Angelic Echevarria: I hope it inspires people and opens up discussion as to why this keeps happening to good parents. Our caseworker told us of three other families whose children were taken unnecessarily by this children's hospital. I believe a lot of good parents whose children have special needs are being targeted for no real reason. Our prosecutor said 'If you're not a certain colour, don't have a professional degree or aren't husband and wife then they don't want you to come to their hospital.' We'd like to find other families this has happened to and unite in a class-action lawsuit.


What a tragic and horrible story. This child was kidnapped by the state; my heart breaks for the suffering this family has endured. I wish them the best of luck in the future, and hope they can find others to unite in a class-action suit.

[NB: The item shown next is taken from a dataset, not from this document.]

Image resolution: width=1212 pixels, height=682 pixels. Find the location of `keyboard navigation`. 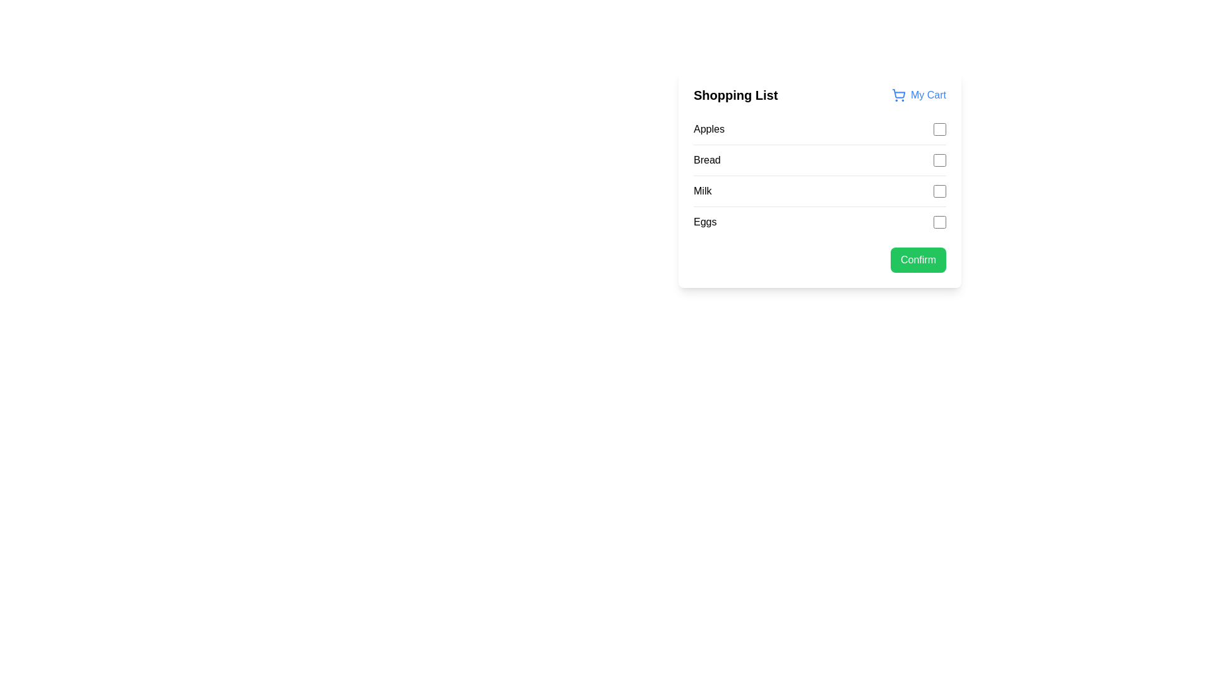

keyboard navigation is located at coordinates (940, 129).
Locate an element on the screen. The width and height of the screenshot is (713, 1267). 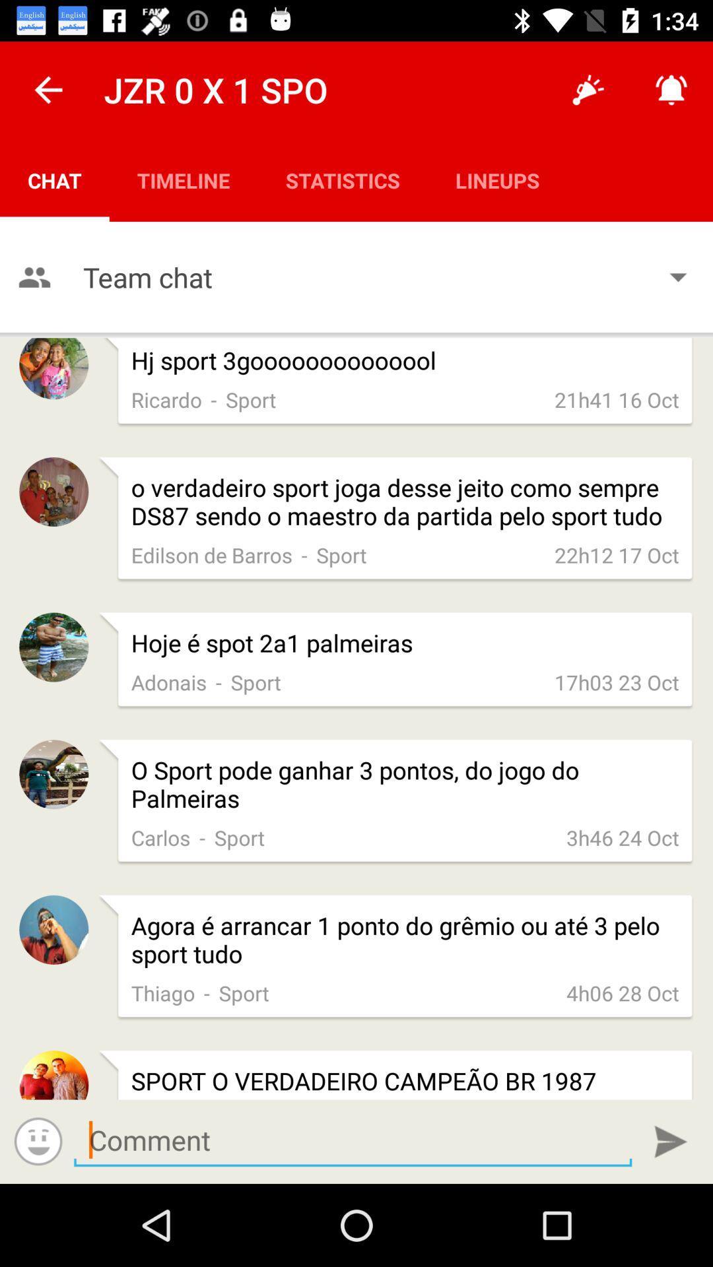
the 22h12 17 oct icon is located at coordinates (616, 555).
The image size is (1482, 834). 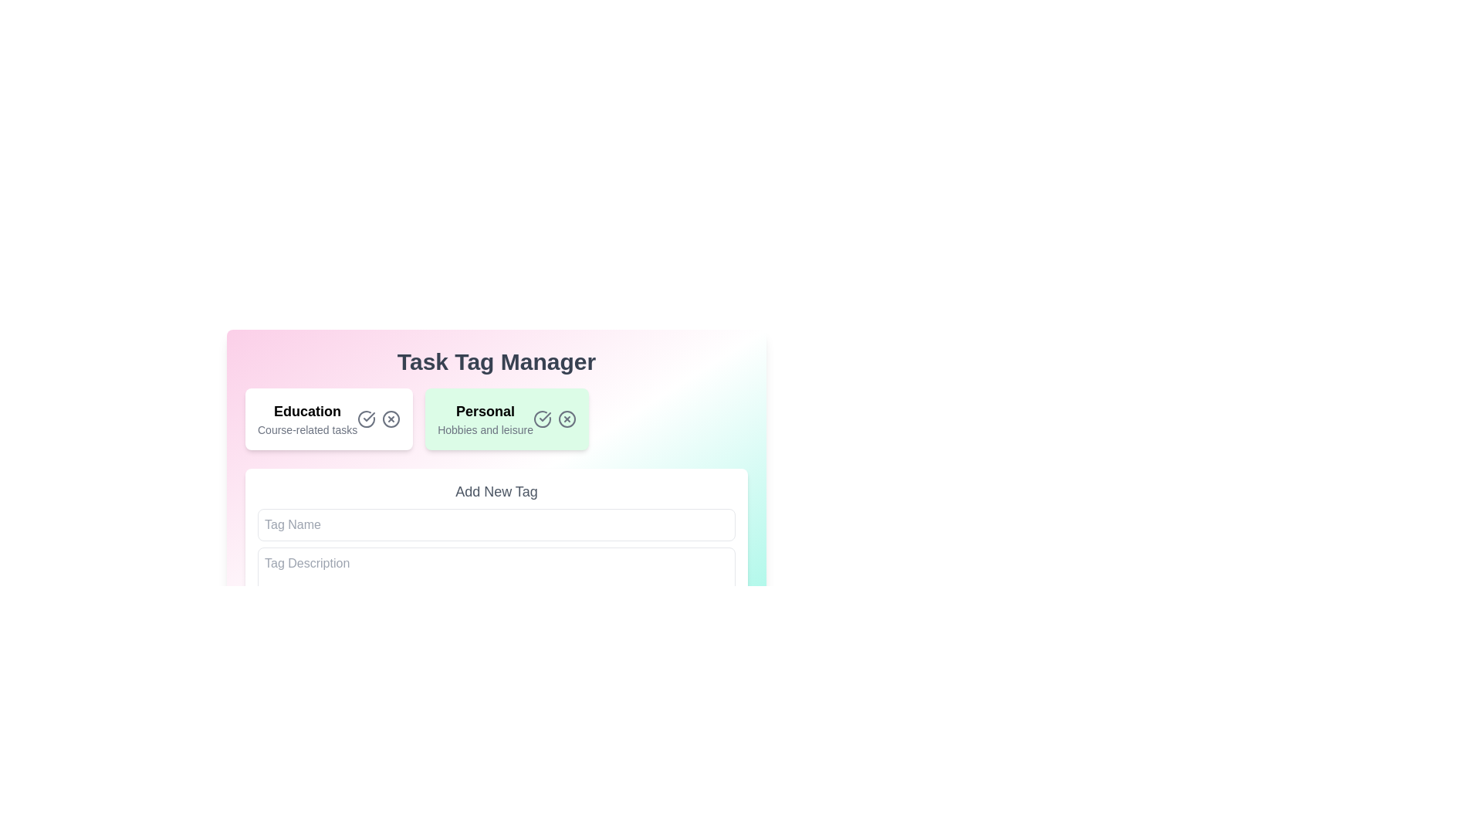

This is a terrible story and a great injustice. It makes my blood boil. I am going to reflect on this and share it with other families on various bulletin boards. I think this experience is unfortunately, not uncommon. The actions of the state and the hospital involved are unconscionable. Thank you for sharing this very disturbing story, Louise. We need to speak up on issues like this, because this doesn't only happen in the US.

If there's any way that the community at large can help this beautiful family and bring more attention to their story, I hope you'll let us know. I'd love to support their cause. What happened to them is an outrage. Thank you for this interview.

This is a horrible story. I am outrage such events can occur. I too have a child with CP. The parents should definitely seek an attorney and sue the hospital and the state. All that pain and suffering to everyone involved, especially Manuel. Its absolutely heartbreaking. I am so glad he is finally home. Its just so sad that parents of special needs children have such an uphill battle sometimes. We had issues with my sons school this past year. His school refused to put him in a classroom. I ended up hiring a lawyer from CSNLG . It was the best decision we had ever made. He is now is a classroom. As he gets older I will continue to advocate for my son in any and every way I possibly can. We definitely need to speak up on issues like this, to ensure everyone is supported and given the rights their entitled.

Thank you, Louise, for this interview, and thank you Angelic for sharing your family's horrific experience with all of us. I, too, would love to help out in any way that I can to spread this story. What's frightening to me is that it's one that I imagine happens over and over everywhere.